Cemex hired an anti-union consulting firm, the Labor Relations Institute, which HuffPost recently profiled in a five-part series, and paid it more than $1 million to persuade workers not to unionize. A judge later found that Cemex committed “extraordinary violations” of the law, including making illegal threats, pressuring employees to remove union stickers, interrogating them about union activities, surveilling them and firing a union leader, Diana Ornelas.

“It was so traumatic for me,” Ornelas previously told HuffPost.

The Teamsters ended up narrowly losing the election, 179-166, even though a majority of the Cemex workers had signed union cards at the start of the campaign.

The judge in the case ordered that Cemex offer Ornelas reinstatement and backpay, but despite the breadth of unfair labor practices he found, he did not order that Cemex bargain with the union. In an appeal to the board in Washington, the NLRB’s general counsel, Biden appointee Jennifer Abruzzo, recommended that the NLRB reconsider the framework for when a company is ordered to bargain with a union after the company breaks the law.

The process the board’s Democratic majority came up with was different from what Abruzzo envisioned but significant nonetheless. The board, chaired by Lauren McFerran, wrote in its decision that it hoped its new standard would “more effectively disincentivize employers from committing unfair labor practices.”

In a dissent, the board’s lone Republican member, Marvin Kaplan, accused his colleagues of pursuing “dramatic changes in Board law” and “departures from long-standing precedent.” He noted that a single unfair labor practice committed by the employer could lead to the employer being ordered to bargain.

“It’s been frustrating for so many years as corporations have chipped away at the law. This NLRB is different.”

- AFL-CIO President Liz Shuler

Caren Sencer, a labor lawyer who represented the Teamsters in the case, argued that the board’s new standard “strikes a balance.” It still allows an employer to demand an election ― they must do so within two weeks ― and make its case against the union, even if a majority of workers signed cards. But Sencer said it doesn’t allow the company to “abuse” the process.
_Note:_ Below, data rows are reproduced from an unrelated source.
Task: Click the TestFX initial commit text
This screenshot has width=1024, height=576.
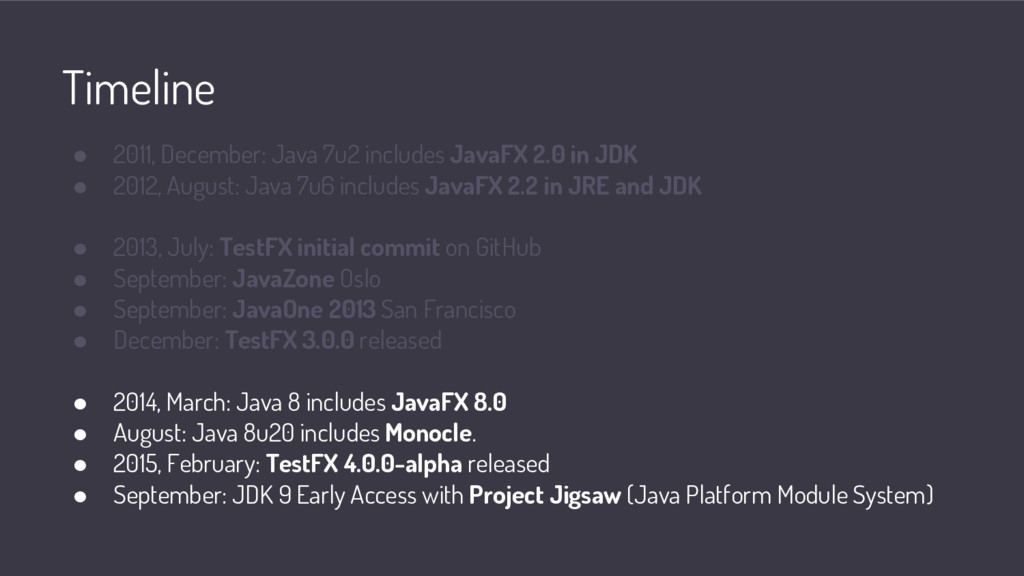Action: point(330,248)
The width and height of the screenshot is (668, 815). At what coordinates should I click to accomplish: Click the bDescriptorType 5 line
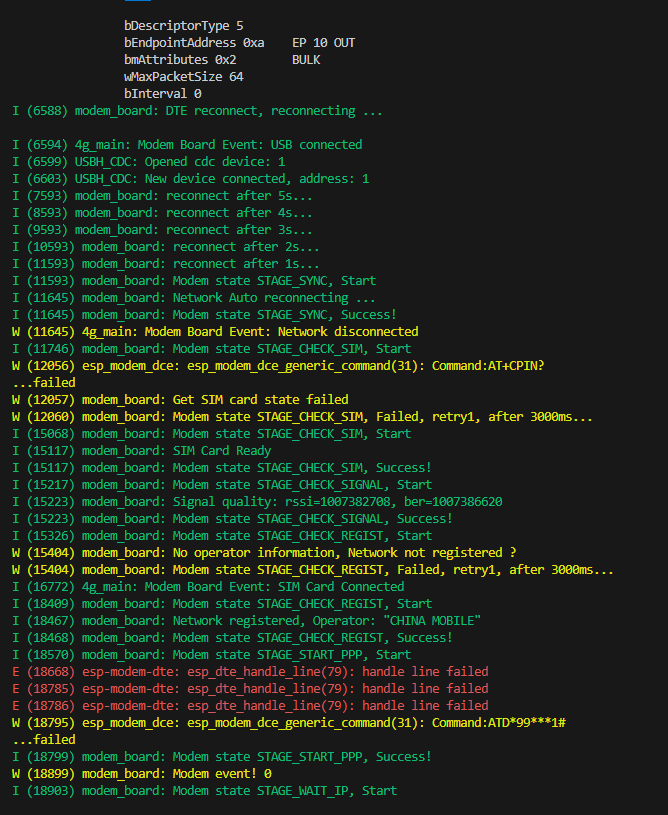(183, 25)
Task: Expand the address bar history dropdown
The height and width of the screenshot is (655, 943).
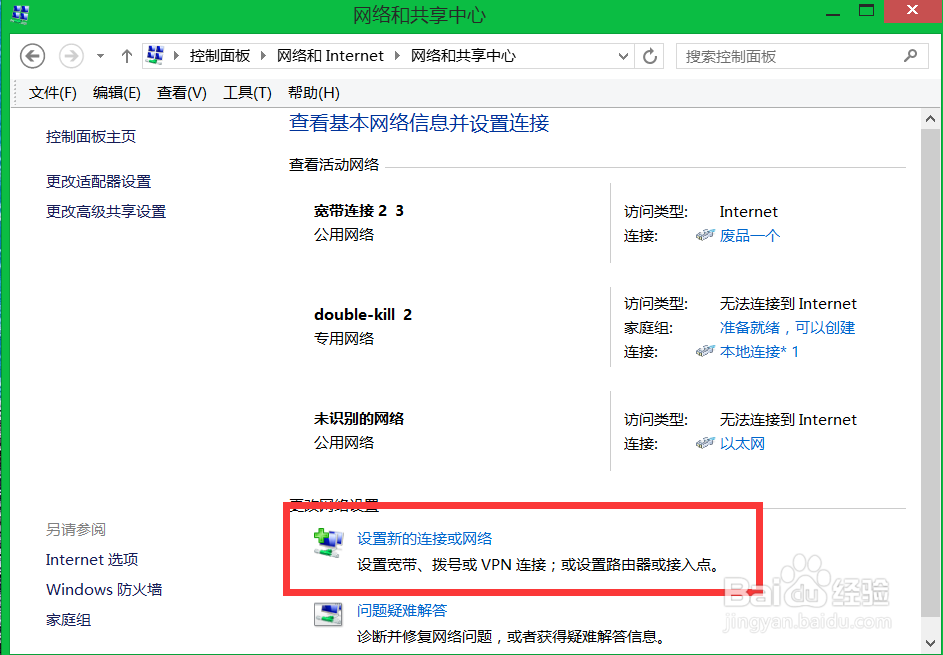Action: 623,56
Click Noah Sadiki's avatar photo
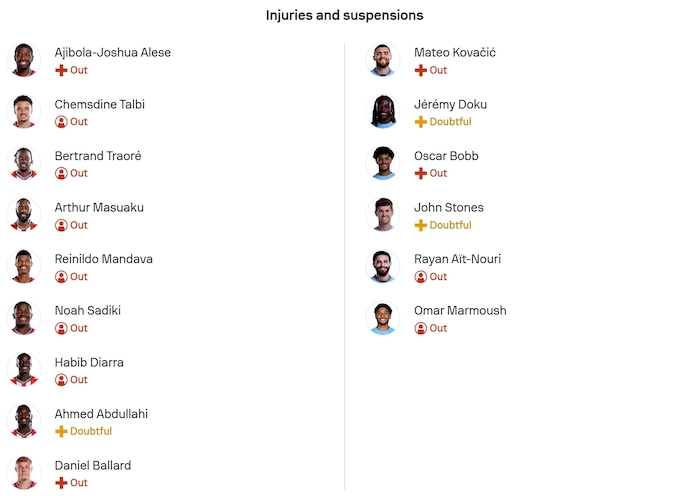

“You can still say ‘I want a vote’ and say to your employees, ‘Here’s the experiences I had with a union and why I don’t think it’s a good idea,’” she said. “What you can’t do is the things you weren’t [legally] allowed to do anyway, like threatening employees.”

She added that the board was smart to frame the decision around protecting employees’ free choice.

“How do you fight that?” she said of the reasoning. “Do you say, ‘Yes, we should be able to [break] the law?’”

Though the logic may seem unassailable to union supporters, Republicans quickly came out to blast the decision. Rep. Virginia Foxx (R-N.C.), chair of the House Committee on Education and the Workforce, called the Cemex framework “un-American” in a statement, arguing it gives labor groups “a clear advantage in unionization efforts.”

“It’s a concerted effort to chip away at workers’ rights and force every worker in America into a union,” Foxx claimed.

Even if the Cemex decision makes employers less likely to violate the law, most unions will still view the NLRB election process as a broken system and a major reason why union density has dropped to just 6% in the U.S. private sector. But the major reforms many would like to see ― and that Biden himself has stumped for ― are not going anywhere while Republicans control the U.S. House.

Harvard’s Block said that’s why the actions of the NLRB are so significant ― and why Biden’s choice of Abruzzo as the agency’s general counsel should be “exhibit A” for his claim to be the most pro-union president.

“It’s an incredibly consequential appointment,” Block said. “We would be much better off if we had different labor law, but we have the labor law that we do. And I think [Abruzzo] has shown an incredible commitment to finding ways to wring the most protections for workers rights that are possible out of a flawed statute.”